• **INPUT DATA**:
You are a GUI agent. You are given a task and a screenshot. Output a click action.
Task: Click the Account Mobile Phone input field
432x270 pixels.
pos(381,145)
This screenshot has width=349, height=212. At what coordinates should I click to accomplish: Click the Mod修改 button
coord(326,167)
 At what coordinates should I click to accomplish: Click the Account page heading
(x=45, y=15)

==

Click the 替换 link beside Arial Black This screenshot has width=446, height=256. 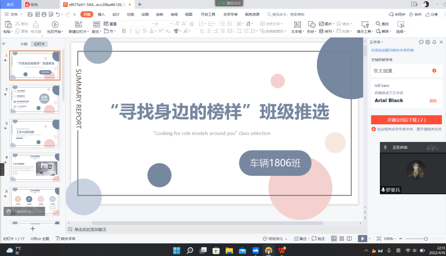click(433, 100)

==

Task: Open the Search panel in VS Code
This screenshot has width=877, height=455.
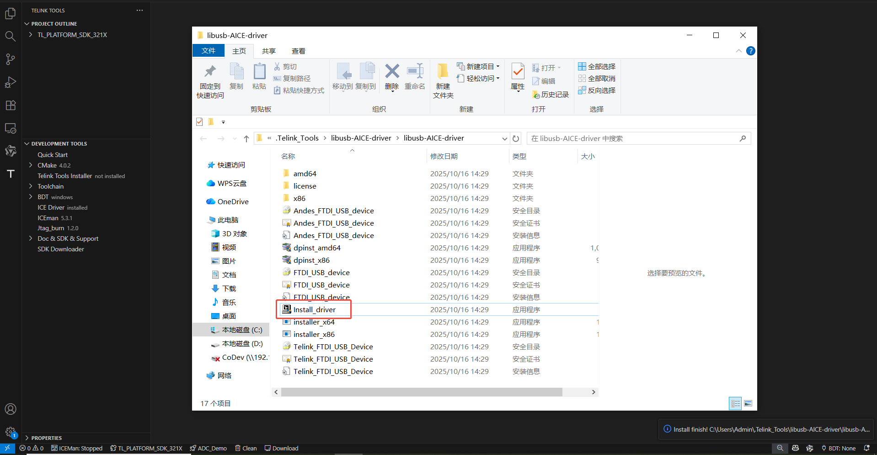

• **DESCRIPTION OF THE TASK**: List each line of the rows above that contains the word "should", copying every such line in full. Case counts.

• **TASK SOLUTION**:
This screenshot has width=349, height=212. At what coordinates should I click to accomplish: Click the Mod修改 button
 At what coordinates should I click to accomplish: Click the Account page heading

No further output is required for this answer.